Character Treats
Toni Collette can even make having a cold work for her.
The 33-year-old Australian actress – known as something of a chameleon, hopscotching from role to role with a laid-back professionalism – is talking about her role as Donna, a blind Wisconsin woman whose disturbing obsession with a radio host (Robin Williams) turns homicidal, in the thriller “The Night Listener,” opening Friday.
And though she’s not the sort of serious actress who peppers every other sentence with words like “craft,” “motivation” or talk of “researching a role,” Collette nonetheless laughs when she says part of her portrayal of the deranged Donna may have come from something completely out of her control.
“I had just arrived on the set [in New York] in the winter here – coming from the peak of summer in Australia – and I was completely sick,” she says with a smile. “I was on antibiotics.
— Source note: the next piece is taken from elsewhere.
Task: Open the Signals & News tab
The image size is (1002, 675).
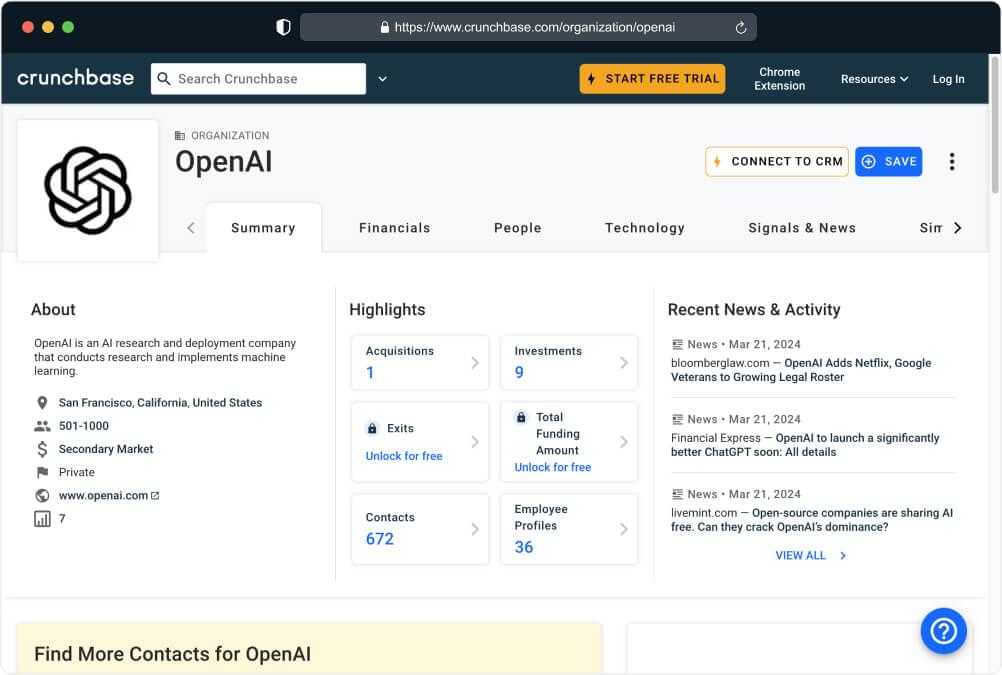Action: (801, 228)
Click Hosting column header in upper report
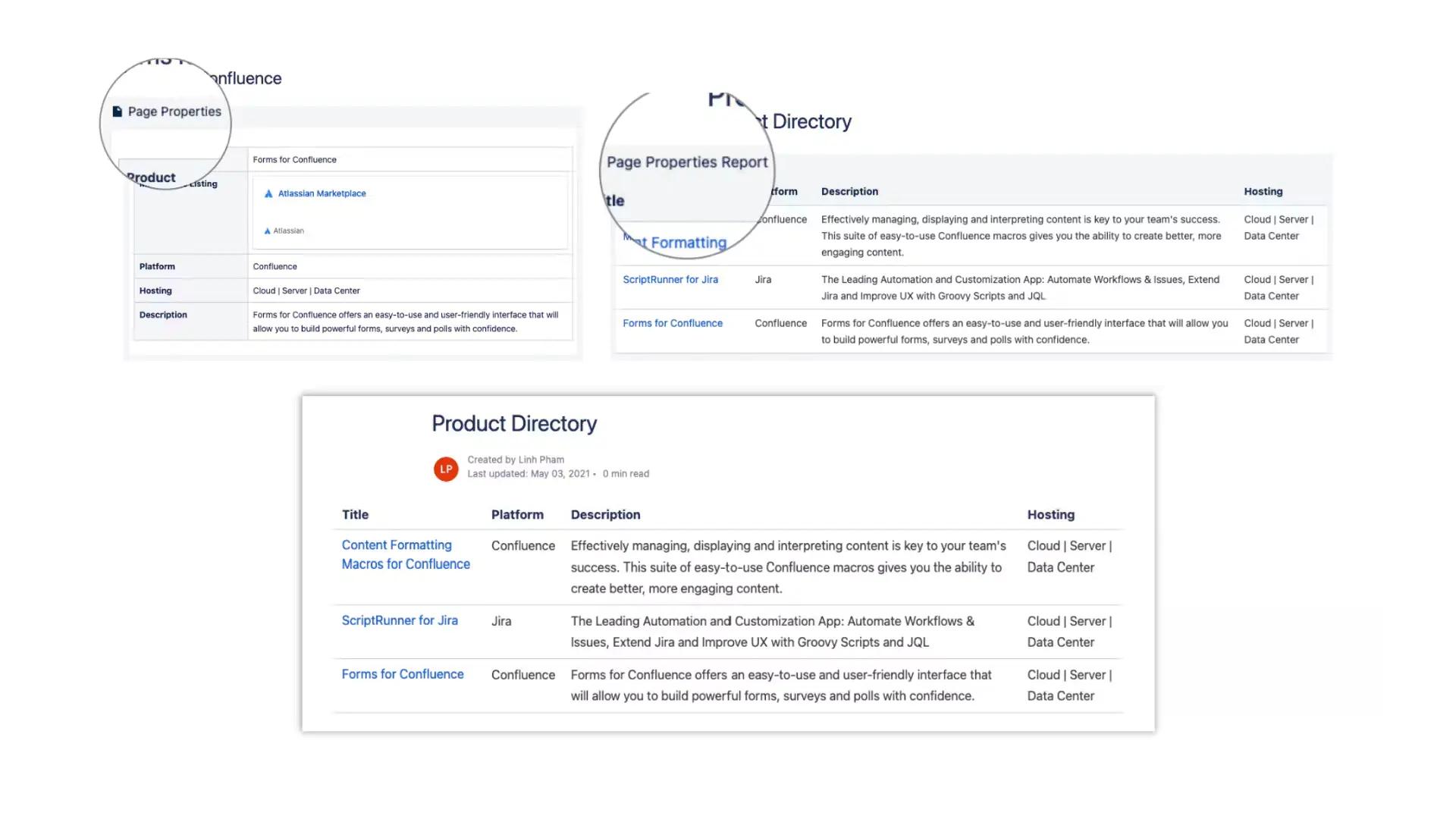Viewport: 1456px width, 819px height. (1263, 191)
I was jet-lagged [initially], and then we were shooting a lot of stuff at night. It’s clear that I’m sick in parts of the film! I thought my voice would be fixed after shooting, but they left it. Maybe it makes the character more creepy and freaky.”
She admits to having a take-everything-as-it-comes approach to her personal and professional life, which seems to have paid off.
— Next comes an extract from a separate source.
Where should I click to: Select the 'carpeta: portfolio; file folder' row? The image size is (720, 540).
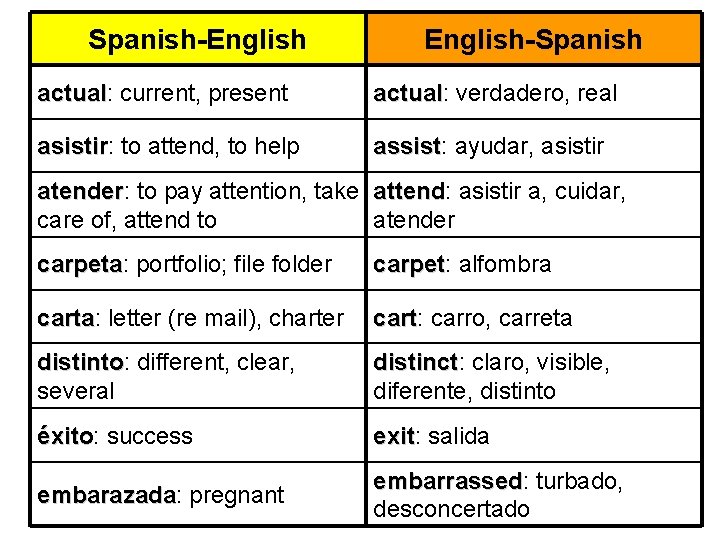184,265
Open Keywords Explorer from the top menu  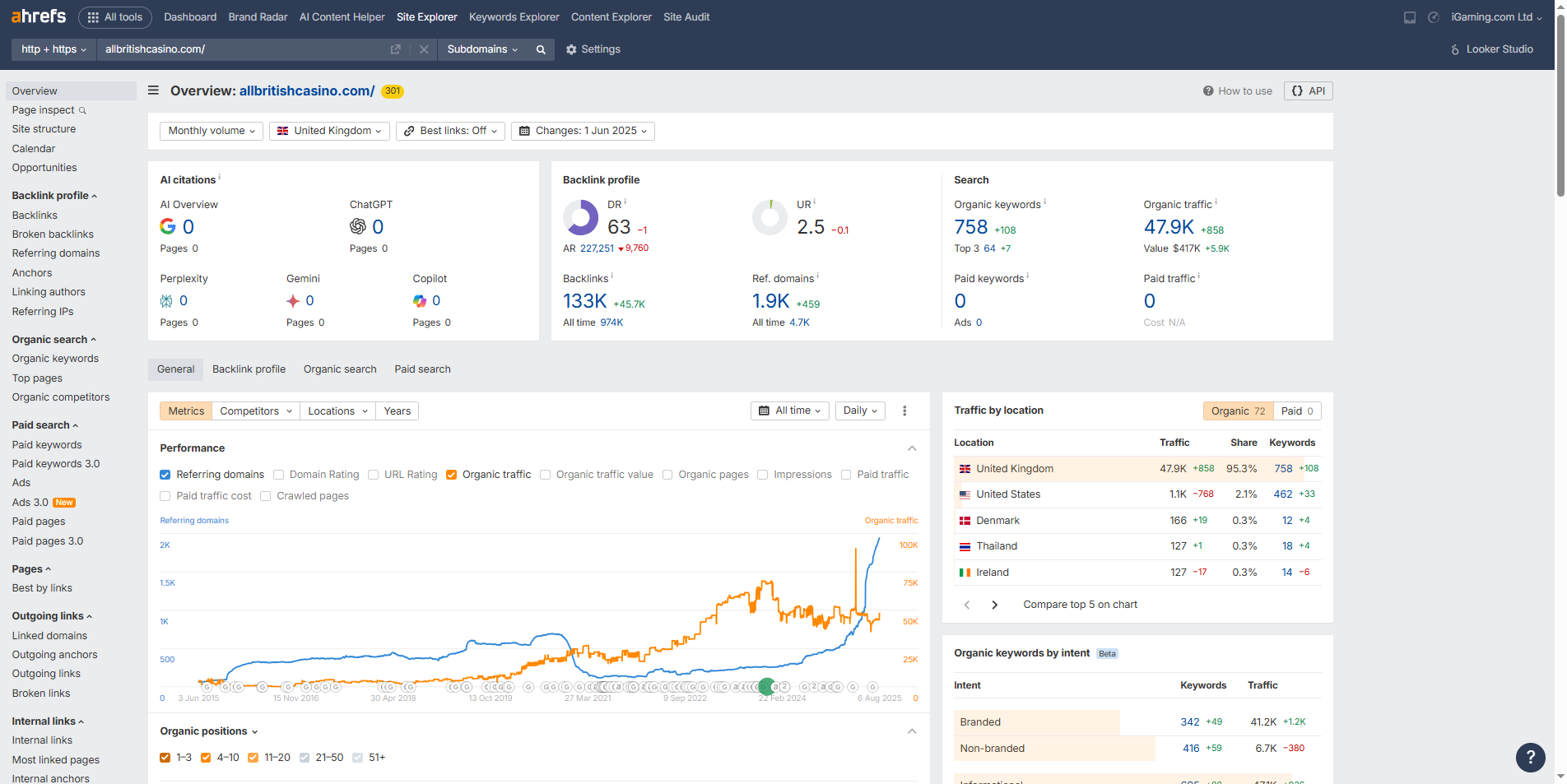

“I’ve never had any kind of plan, never had any expectations,” says Collette. “I take different jobs for different reasons. I don’t have the luxury of being a movie star.”
Perhaps not a movie star, but she’s certainly considered one of the top character actresses working today. The Sydney native first got attention as half of a pair (with Rachel Griffiths) of quirky ABBA-loving pals in the Australian charmer “Muriel’s Wedding” (1994), before playing Haley Joel Osment’s spooked-out mom in “The Sixth Sense” (1999), a suicidally depressed woman in “About a Boy” (2002), a repressed ’50s housewife in “The Hours” (2002) and Cameron Diaz’s sad-sack singleton sister in last year’s “In Her Shoes.”
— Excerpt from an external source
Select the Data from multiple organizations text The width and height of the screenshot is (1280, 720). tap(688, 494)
In addition to “Night Listener,” she’s also currently co-starring in “Little Miss Sunshine” as the comically frazzled mother of a would-be 7-year-old beauty contestant.
Collette’s lack of guile – or, more fairly, her ability to go with the flow – also brought her to a marriage three years ago to Australian rock musician Dave Galafassi. Though some of her characters may have strategized and plotted to wind up at the altar, Colette met Galafassi after moving back to Sydney from the U.S. and buying a home for herself.
The daughter of a truck driver and a customer service rep, she enrolled in Australia’s National Institute of Dramatic Art at 16 and spent most of her 20s shuttling between the U.S. and the United Kingdom. She and Galafassi were introduced through mutual friends.
“What I found, coming to America, is that women are always dating, always looking for someone, whereas in Australia, I don’t think I ever had a proper date,” she says. “You hang out with people there. If things evolve, they evolve. It’s just a much more natural progression of things.”
As for kids in her future, Collette is thoughtful but mum. She says she and her husband, who live in the eastern suburbs of Sydney, have their hands full with Gertie, their beloved young beagle, and their side project – an alternative rock band, which will release a CD in Australia in October.
Colette says “it’s weird” to be dabbling in music. “I’m not nervous about it … I’ve actually been singing my whole life, although when I was younger I had this belting voice, which is part of the reason I was cast in ‘Muriel’s Wedding.’ With this, we wanted to do something melodic and lush and atmospheric.”